Welcome to Issue #126 of Nightmare Magazine! It’s been a pretty great winter for us here at the bad dream factory, with L. Marie Wood’s “The Horror of Hair” (from the July issue) being nominated for a Stoker award and four poems (“Bitch Moon” by Sarah Grey ; “warming” by Maria Zoccola; “Field Notes from the Anthropocene” by Priya Chand; and “For You Were Strangers in Egypt” by Elizabeth R. McClellan) making the Rhysling Award long list.
That said, one of the season’s biggest trials was that I got a new laptop and had to find updated versions of all my favorite pieces of software. I had no idea the software landscape had changed so dramatically in ten years! Everything’s based on the subscription model these days, and even basic programs have bells and whistles my Luddite brain can’t fathom. When your first computer experience involved five-and-a-quarter-inch floppy disks, you sometimes find yourself greatly suspicious of programs eager to check your grammar and word choice (you will pry the swear words out of my writing only after I am dead, Microsoft Word).

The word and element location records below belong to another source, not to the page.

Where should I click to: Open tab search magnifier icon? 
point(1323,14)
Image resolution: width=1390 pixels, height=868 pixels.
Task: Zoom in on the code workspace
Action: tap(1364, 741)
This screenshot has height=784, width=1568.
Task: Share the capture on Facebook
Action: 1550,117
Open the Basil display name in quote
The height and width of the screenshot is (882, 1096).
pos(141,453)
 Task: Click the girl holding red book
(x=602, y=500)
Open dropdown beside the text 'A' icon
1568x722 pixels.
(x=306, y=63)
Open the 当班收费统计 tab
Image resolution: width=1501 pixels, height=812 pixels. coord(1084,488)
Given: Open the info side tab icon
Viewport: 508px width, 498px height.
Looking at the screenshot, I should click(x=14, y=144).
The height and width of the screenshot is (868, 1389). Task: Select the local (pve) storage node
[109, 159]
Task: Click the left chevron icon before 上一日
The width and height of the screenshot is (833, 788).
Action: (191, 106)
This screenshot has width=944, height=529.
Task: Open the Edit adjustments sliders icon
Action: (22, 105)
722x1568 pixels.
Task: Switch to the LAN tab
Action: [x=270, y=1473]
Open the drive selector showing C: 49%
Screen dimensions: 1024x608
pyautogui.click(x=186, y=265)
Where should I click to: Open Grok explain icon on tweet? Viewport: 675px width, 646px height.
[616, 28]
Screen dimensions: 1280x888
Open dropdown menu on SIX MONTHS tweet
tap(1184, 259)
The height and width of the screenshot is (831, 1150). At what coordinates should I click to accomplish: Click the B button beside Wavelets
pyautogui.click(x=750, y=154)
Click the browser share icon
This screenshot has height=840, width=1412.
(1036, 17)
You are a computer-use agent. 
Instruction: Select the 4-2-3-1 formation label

And don’t get me started on the terms of service agreements that come with every single program. No, seriously—there’s no reason for me to tell you how scary these things are, because Dominica Phetteplace has written a terrifying flash story, “Terms of Service,” that spells it out better than I ever could.
Kristina Ten also has a tale of computer-related terror: “The Dizzy Room.” If you ever played an educational video game in your elementary school years, you will nod along very sympathetically at the beginning of this story. Alas, this educational journey will end almost as unhappily as The Oregon Trail—although it’s up to you to decide if the ending is more terrifying than dysentery.
Wen-yi Lee’s story “Laura Lau Will Drain You Dry” uses a tinier technological misery, the cell phone, to torment its characters. Its bloody scenarios could have happened back in the days of passing notes in the school corridors, but the role of texting makes this story feel all too current. And in his work “Alternate Rooms,” poet Nwuguru Chidiebere Sullivan uses language to echo the feeling of photography and video, while of course bringing his own creepy flair to the experience.
If you’re a fan of film and a member of the Horror Writers Association, you’ll be familiar with our “The H Word” essayist this month: Jonathan Lees, who has helped organize StokerCon’s Final Frame short film festival. Adam-Troy Castro returns to discuss the film The Menu, and of course we have spotlight interviews with our short fiction writers.
It’s another terrific issue, and a great one to usher in the spring. Thanks so much for reading!